**Conjunto de tarefas**
A – Repita, sem nenhuma alteração, a parte do texto sobre cicatrizes e saúde mental das mulheres que começa com as palavras "As mulheres são" e termina com "de outras pessoas.".
B – Dê seguimento ao texto sobre cicatrizes e saúde mental das mulheres, escrevendo o trecho que viria logo depois da última frase apresentada.
━━ Trecho selecionado ━━
As pessoas também perguntam como me sinto sobre as cicatrizes físicas que carrego. Acho que nossas cicatrizes nos lembram sobre o que vencemos. Elas fazem parte das características que tornam cada um de nós único. Essa diversidade é uma das coisas mais bonitas da existência humana. As cicatrizes mais difíceis de suportar são muitas vezes invisíveis, as cicatrizes na mente. Todos os pacientes que conheci no Instituto Curie disseram que o cuidado e apoio de seus entes queridos eram os fatores mais importantes com relação às suas capacidades de lidar com a doença. E aqui a imagem é globalmente preocupante, principalmente para as mulheres.
As mulheres são o maior grupo de pessoas afetadas pelo transtorno de estresse pós traumático de acordo com a Organização Mundial da Saúde (OMS). A depressão unipolar é duas vezes mais comum em mulheres do que em homens em todo o mundo. Mais mulheres que homens são afetadas por ansiedade, sofrimento psicológico, violência sexual e violência doméstica. E mais da metade das mulheres mortas em todo o mundo, morreu nas mãos de um parceiro ou de um membro da família, de acordo com as últimas estatísticas. Os fatores responsáveis pela falta de saúde mental das mulheres, de acordo com a OMS, incluem discriminação, excesso de trabalho, pobreza, desnutrição, baixo status social e responsabilidade incessante pelos cuidados de outras pessoas.
Por isso, eu aprendi que, quando se trata da saúde das mulheres, os avanços médicos são apenas uma parte do problema. A saúde mental, emocional e a segurança física são igualmente importantes. Sem isso, pode haver uma falsa sensação de que uma mulher está sendo cuidada quando, na verdade, ela está desmoronando por causa das outras pressões em sua vida que não recebem nenhuma atenção. Agora, eu entendo que, muitas vezes, nos concentramos no câncer ou em uma doença específica, que afeta uma mulher em particular, mas perdemos o diagnóstico maior: sua situação familiar, sua segurança e se ela está sofrendo um estresse que prejudica sua saúde e dificulta seus dias.
Nenhuma pessoa deve sentir um nível de preocupação e pressão tão intenso que afete sua saúde. Mas muitas sentem. E alguém não deve chegar a adoecer para percebermos que é necessário cuidar delas e não prejudicá-las.
━━━
━━ Dados para análise ━━
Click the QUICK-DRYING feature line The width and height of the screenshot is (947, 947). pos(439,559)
━━━
━━ Dados para análise ━━
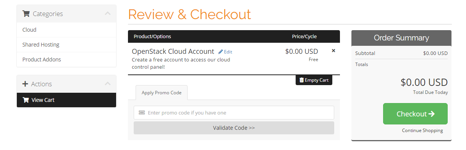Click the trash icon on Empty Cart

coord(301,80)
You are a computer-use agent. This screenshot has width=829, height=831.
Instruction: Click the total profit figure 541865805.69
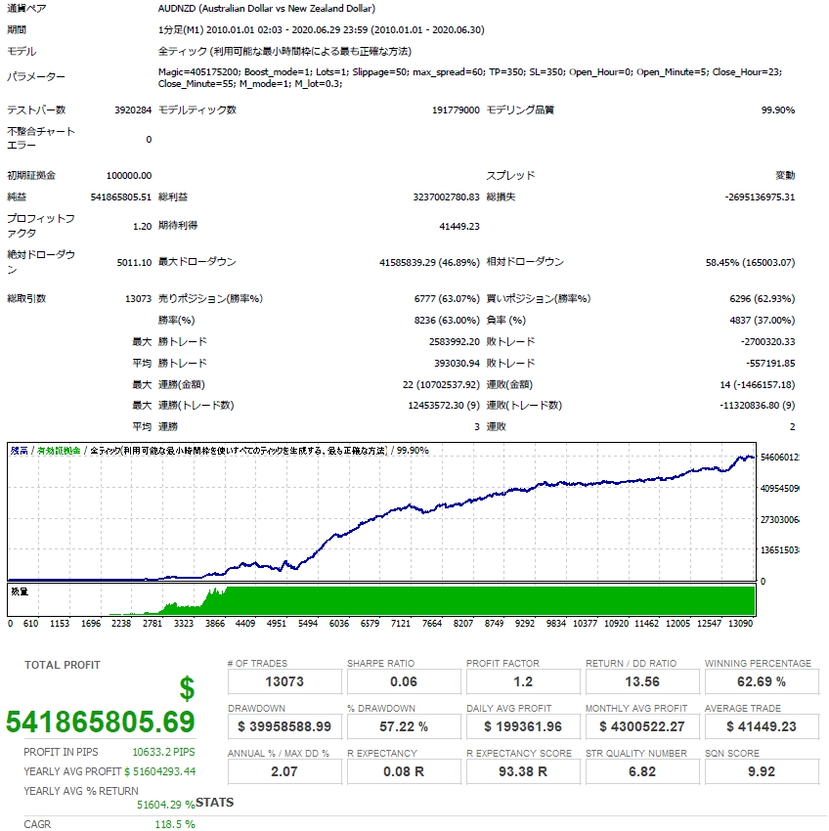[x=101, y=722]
━━━
━━ Dados para análise ━━
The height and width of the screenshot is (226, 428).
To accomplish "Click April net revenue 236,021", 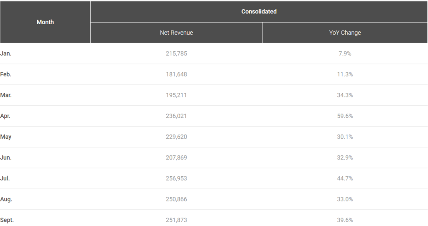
━━━
**Suas respostas**
A –
As mulheres são o maior grupo de pessoas afetadas pelo transtorno de estresse pós traumático de acordo com a Organização Mundial da Saúde (OMS). A depressão unipolar é duas vezes mais comum em mulheres do que em homens em todo o mundo. Mais mulheres que homens são afetadas por ansiedade, sofrimento psicológico, violência sexual e violência doméstica. E mais da metade das mulheres mortas em todo o mundo, morreu nas mãos de um parceiro ou de um membro da família, de acordo com as últimas estatísticas. Os fatores responsáveis pela falta de saúde mental das mulheres, de acordo com a OMS, incluem discriminação, excesso de trabalho, pobreza, desnutrição, baixo status social e responsabilidade incessante pelos cuidados de outras pessoas.

B –
Minha mãe parecia estar tranquila quando soube que tinha câncer. Agora vejo que, em parte, era porque, depois de muitos anos de estresse e luta, as pessoas eram forçadas a ser gentis. Durante os anos mais altos de estresse em minha própria vida, eu desenvolvi pressão alta e precisei receber tratamento por hipertensão.
Quando falamos de igualdade para as mulheres, geralmente é sobre os direitos retidos que devem ser dados a nós coletivamente. Cada vez mais, vejo isso em termos de comportamento que precisam parar. Pare de fechar os olhos ao abuso sofridos pelas mulheres. Pare de bloquear a capacidade das meninas de obter educação ou de acessar os serviços de saúde. Pare de forçá-las a se casar com uma pessoa que você escolheu para ela, principalmente quando ainda são crianças. Ajude as meninas a conhecer seu valor. Ajude as mulheres que você conhece a se sentirem seguras. E antes que uma mulher esteja no hospital, morrendo, e essa realidade seja escrita em uma folha de diagnóstico, olhe nos olhos dela e avalie a vida que ela está vivendo e como ela pode ser menos estressante.
Todas as descobertas médicas que prolongam nossas vidas são bem vindas. Mas os corpos que esperamos curar também precisam ser respeitados e poupados a danos evitáveis. Somente se nos sentirmos seguros e cuidados, é que algum de nós poderá alcançar todo o seu potencial.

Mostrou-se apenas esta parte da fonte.